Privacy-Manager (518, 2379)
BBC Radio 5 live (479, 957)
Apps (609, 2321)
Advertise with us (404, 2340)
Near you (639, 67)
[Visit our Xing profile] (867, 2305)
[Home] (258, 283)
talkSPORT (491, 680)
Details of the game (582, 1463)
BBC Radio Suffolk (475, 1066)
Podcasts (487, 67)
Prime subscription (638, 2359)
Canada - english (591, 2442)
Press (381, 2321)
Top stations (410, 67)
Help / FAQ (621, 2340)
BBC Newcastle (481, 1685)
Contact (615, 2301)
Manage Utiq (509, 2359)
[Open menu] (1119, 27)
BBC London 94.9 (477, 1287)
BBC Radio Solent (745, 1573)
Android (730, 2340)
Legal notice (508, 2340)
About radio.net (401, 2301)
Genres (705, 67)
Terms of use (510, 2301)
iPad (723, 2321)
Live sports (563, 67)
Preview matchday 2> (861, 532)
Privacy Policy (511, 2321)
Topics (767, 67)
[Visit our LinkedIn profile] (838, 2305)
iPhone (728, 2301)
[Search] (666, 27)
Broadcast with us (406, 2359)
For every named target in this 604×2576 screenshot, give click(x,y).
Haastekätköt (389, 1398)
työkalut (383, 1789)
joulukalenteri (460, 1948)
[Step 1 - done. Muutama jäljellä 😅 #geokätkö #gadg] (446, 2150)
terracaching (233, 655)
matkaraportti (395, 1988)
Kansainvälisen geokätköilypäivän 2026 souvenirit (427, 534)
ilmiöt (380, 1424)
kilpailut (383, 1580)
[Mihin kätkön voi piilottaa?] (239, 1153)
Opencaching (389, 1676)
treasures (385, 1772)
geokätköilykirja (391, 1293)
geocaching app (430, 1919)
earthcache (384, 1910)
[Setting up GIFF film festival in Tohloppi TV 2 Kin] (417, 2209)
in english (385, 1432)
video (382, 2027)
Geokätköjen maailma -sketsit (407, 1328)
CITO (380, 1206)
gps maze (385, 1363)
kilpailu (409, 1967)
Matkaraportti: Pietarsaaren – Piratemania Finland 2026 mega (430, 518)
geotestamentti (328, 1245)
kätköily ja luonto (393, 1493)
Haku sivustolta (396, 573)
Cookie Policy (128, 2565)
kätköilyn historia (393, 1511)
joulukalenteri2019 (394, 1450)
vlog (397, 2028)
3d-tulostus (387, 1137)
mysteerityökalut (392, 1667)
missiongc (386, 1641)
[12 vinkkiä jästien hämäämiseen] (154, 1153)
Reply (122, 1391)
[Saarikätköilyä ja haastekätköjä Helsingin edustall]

--------

▶ [Brief]
Nothing before the line containing "[Open menu] (1119, 27)" should be repeated; repeat that line and all later lines through the end of the data above, exactly.

▶ [Response area]
[Open menu] (1119, 27)
BBC London 94.9 (477, 1287)
BBC Radio Solent (745, 1573)
Android (730, 2340)
Legal notice (508, 2340)
About radio.net (401, 2301)
Genres (705, 67)
Terms of use (510, 2301)
iPad (723, 2321)
Live sports (563, 67)
Preview matchday 2> (861, 532)
Privacy Policy (511, 2321)
Topics (767, 67)
[Visit our LinkedIn profile] (838, 2305)
iPhone (728, 2301)
[Search] (666, 27)
Broadcast with us (406, 2359)
For every named target in this 604×2576 screenshot, give click(x,y).
Haastekätköt (389, 1398)
työkalut (383, 1789)
joulukalenteri (460, 1948)
[Step 1 - done. Muutama jäljellä 😅 #geokätkö #gadg] (446, 2150)
terracaching (233, 655)
matkaraportti (395, 1988)
Kansainvälisen geokätköilypäivän 2026 souvenirit (427, 534)
ilmiöt (380, 1424)
kilpailut (383, 1580)
[Mihin kätkön voi piilottaa?] (239, 1153)
Opencaching (389, 1676)
treasures (385, 1772)
geokätköilykirja (391, 1293)
geocaching app (430, 1919)
earthcache (384, 1910)
[Setting up GIFF film festival in Tohloppi TV 2 Kin] (417, 2209)
in english (385, 1432)
video (382, 2027)
Geokätköjen maailma -sketsit (407, 1328)
CITO (380, 1206)
gps maze (385, 1363)
kilpailu (409, 1967)
Matkaraportti: Pietarsaaren – Piratemania Finland 2026 mega (430, 518)
geotestamentti (328, 1245)
kätköily ja luonto (393, 1493)
Haku sivustolta (396, 573)
Cookie Policy (128, 2565)
kätköilyn historia (393, 1511)
joulukalenteri2019 (394, 1450)
vlog (397, 2028)
3d-tulostus (387, 1137)
mysteerityökalut (392, 1667)
missiongc (386, 1641)
[12 vinkkiä jästien hämäämiseen] (154, 1153)
Reply (122, 1391)
[Saarikätköilyä ja haastekätköjä Helsingin edustall]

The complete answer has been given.